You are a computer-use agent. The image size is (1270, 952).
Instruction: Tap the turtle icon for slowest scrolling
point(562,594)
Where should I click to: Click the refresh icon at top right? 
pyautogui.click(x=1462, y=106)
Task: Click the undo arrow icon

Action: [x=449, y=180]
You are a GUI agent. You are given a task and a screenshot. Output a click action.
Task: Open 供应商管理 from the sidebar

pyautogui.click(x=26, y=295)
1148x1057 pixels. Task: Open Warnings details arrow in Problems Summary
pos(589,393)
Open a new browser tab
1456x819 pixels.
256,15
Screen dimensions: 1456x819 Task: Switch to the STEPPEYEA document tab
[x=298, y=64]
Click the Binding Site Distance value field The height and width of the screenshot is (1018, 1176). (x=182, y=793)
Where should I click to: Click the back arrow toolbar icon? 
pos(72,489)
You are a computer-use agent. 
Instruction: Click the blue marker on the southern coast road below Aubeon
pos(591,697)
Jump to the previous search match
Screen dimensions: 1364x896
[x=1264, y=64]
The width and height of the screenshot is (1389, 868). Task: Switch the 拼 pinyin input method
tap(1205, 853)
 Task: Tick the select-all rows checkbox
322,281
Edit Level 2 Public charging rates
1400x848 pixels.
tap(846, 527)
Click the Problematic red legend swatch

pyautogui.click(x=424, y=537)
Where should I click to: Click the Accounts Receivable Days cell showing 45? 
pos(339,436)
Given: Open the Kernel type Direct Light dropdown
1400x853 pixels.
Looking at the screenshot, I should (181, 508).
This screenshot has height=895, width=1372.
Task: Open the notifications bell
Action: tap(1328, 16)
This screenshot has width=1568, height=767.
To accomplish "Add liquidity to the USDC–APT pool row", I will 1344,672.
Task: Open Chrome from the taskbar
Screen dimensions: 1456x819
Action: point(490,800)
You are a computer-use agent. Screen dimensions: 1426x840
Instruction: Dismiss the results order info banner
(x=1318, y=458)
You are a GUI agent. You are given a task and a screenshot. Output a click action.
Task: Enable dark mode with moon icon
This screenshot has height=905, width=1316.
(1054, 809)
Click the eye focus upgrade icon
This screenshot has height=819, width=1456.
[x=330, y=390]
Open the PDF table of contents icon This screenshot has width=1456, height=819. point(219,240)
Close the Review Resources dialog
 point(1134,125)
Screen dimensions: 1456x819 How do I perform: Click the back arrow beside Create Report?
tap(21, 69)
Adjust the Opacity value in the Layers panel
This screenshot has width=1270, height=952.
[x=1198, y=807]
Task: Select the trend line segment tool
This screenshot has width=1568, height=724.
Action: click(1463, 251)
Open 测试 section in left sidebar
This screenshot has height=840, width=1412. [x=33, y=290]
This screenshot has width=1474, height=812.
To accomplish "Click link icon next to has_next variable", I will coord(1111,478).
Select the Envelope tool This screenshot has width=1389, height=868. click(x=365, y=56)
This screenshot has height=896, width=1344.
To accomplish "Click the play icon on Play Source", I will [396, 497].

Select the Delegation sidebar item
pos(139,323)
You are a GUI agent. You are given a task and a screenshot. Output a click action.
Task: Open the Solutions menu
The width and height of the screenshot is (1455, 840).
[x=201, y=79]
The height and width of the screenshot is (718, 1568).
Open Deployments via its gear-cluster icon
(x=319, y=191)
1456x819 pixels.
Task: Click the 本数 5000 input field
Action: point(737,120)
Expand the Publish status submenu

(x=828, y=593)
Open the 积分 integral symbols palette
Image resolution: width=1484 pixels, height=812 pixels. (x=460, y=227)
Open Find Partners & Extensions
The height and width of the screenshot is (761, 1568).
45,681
----------
- _YOUR OBJECTIVE_:
What this exercise asks for is every line of the data above with the word "will".

- _EXERCISE RESULT_:
To accomplish "Add liquidity to the USDC–APT pool row", I will 1344,672.
To accomplish "Click link icon next to has_next variable", I will coord(1111,478).
To accomplish "Click the play icon on Play Source", I will [396, 497].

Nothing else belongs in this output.